Source records
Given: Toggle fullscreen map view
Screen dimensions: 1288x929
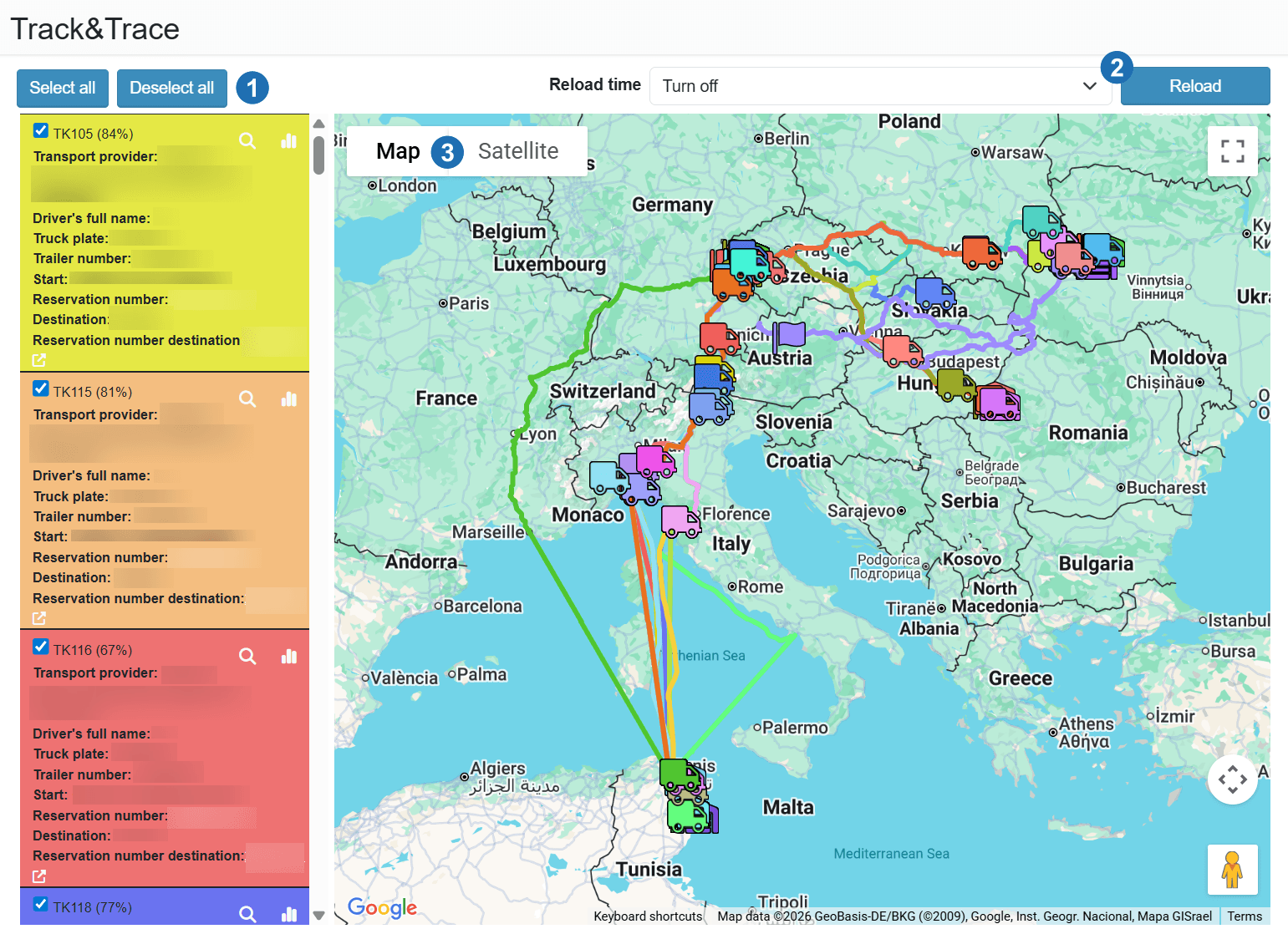Looking at the screenshot, I should pyautogui.click(x=1232, y=151).
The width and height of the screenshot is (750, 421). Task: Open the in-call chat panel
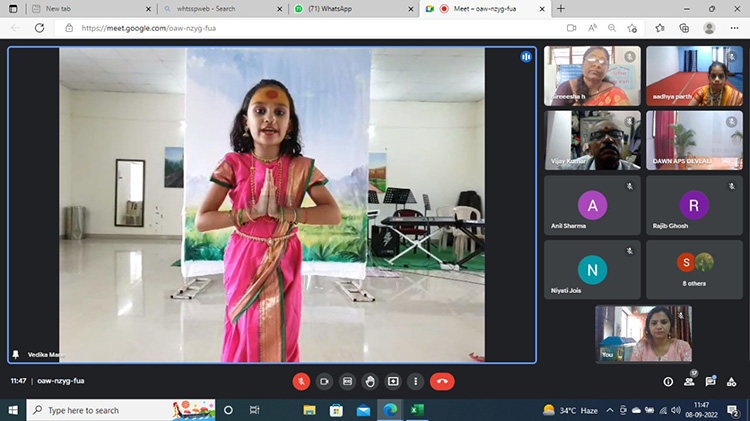tap(710, 381)
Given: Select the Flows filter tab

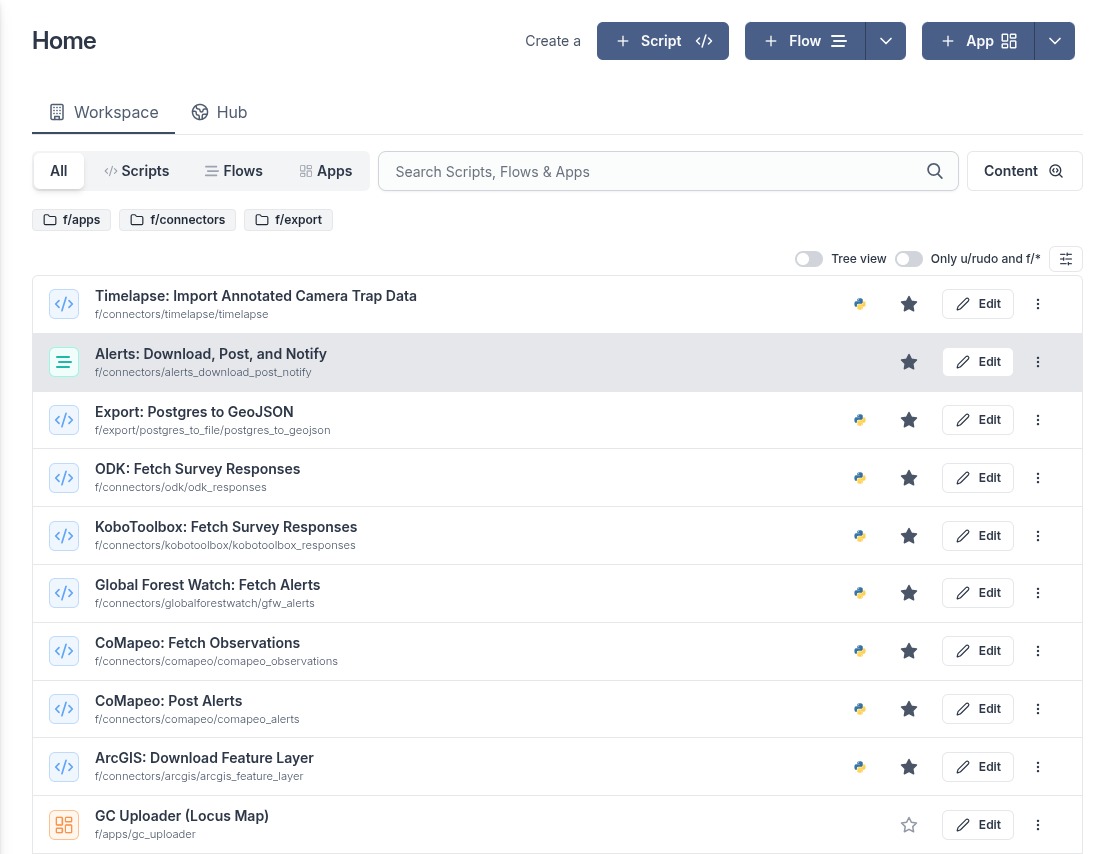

Assignment
Copy the records above exactly, leaving out every picture.

Answer box
Given: Toggle fullscreen map view
Screen dimensions: 1288x929
Looking at the screenshot, I should pyautogui.click(x=1232, y=151).
The width and height of the screenshot is (750, 421). Task: Open the in-call chat panel
tap(710, 381)
Given: Select the Flows filter tab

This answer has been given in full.